= Harold Kerzner =

American engineer and management consultant

Harold Kerzner (born ca 1940) is an American engineer, management consultant, Emeritus Professor of Systems Management at Baldwin Wallace University, and Sr. Executive Director for Project Management at the International Institute for Learning, known for his work in the field of project management.

== Education ==
Kerzner received an MS and PhD at the University of Illinois and an MBA at Utah State University.

==Career==
Kerzner started as an engineer at the Thiokol Corporation, where he worked in program management and project engineering.

In the early 1980s, he became Professor of Systems Management at Baldwin-Wallace College, now Baldwin Wallace University.

In 1998, Kerzner received the Distinguished Service Award for his contributions to project management from the Utah State University, and the University of Illinois granted him the Distinguished Recent Alumni Award. The Project Management Institute, the Northeast Ohio Chapter, annually grants the Kerzner Award for excellent achievements in project management to a company or individual.

▶ _Information supplied_
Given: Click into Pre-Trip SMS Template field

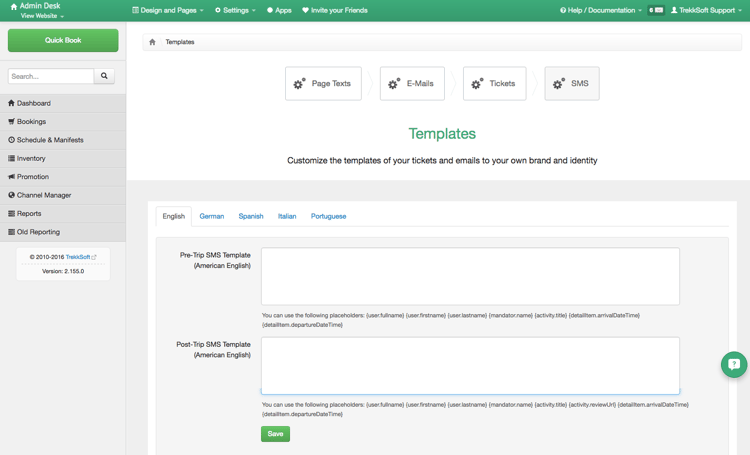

▶ _Stated exercise A_
Decide whether each statement agrees with the Harold Kerzner article. Answer yes or no for each and quote the deciding words of the article. (i) Kerzner earned his MBA at the University of Illinois. (ii) Kerzner began his career as an engineer at the Thiokol Corporation. (iii) The Northeast Ohio Chapter of the Project Management Institute grants the Kerzner Award every year.
▶ _Stated exercise B_
Write the next part of the Harold Kerzner article, picking up after its final sentence.
Nothing in the listing is needed here.

▶ _Task answer A_
(i) No: "an MBA at Utah State University."
(ii) Yes: "Kerzner started as an engineer at the Thiokol Corporation"
(iii) Yes: "The Project Management Institute, the Northeast Ohio Chapter, annually grants the Kerzner Award"

▶ _Task answer B_
Kerzner is the Executive Director for International Institute for Learning (IIL). With the company, he has authored numerous books about Project Management.

== Selected publications ==
===Textbooks===
- 1979. Project management: a systems approach to planning, scheduling, and controlling New York : Van Nostrand Reinhold
- 1980. Project Management for Bankers. Van Nostrand Reinhold
- 1982. Project management for executives. New York : Van Nostrand Reinhold
- 1984. Project Management for the Small and Medium Sized Businesses. With Hans Thamhain. Van Nostrand Reinhold
- 1985, Project Management Policy and Strategy. With David Cleland. Van Nostrand Reinhold Publishers
- 1985. A project management dictionary of terms. With David I. Cleland. New York : Van Nostrand Reinhold
- 1986. Engineering Team Management. With David Cleland. Van Nostrand Reinhold
- 1986. Project Management Operating Guidelines. With Hans Thamhain. Van Nostrand Reinhold
- 1998. In Search of Excellence in Project Management. Van Nostrand Reinhold
- 1999. Project management: strategic design and implementation. With David I. Cleland
- 2002. Strategic planning for project management using a project management maturity model
- 2009. What Functional Managers Need to Know about Project Management. With Frank P. Saladis
- 2009. What Executives Need to Know about Project Management. With Frank P. Saladis
- 2009. Value-Driven Project Management. With Frank P. Saladis
- 2010. Managing Complex Projects.
- 2010. Project Management-Best Practices: Achieving Global Excellence, 2nd Ed.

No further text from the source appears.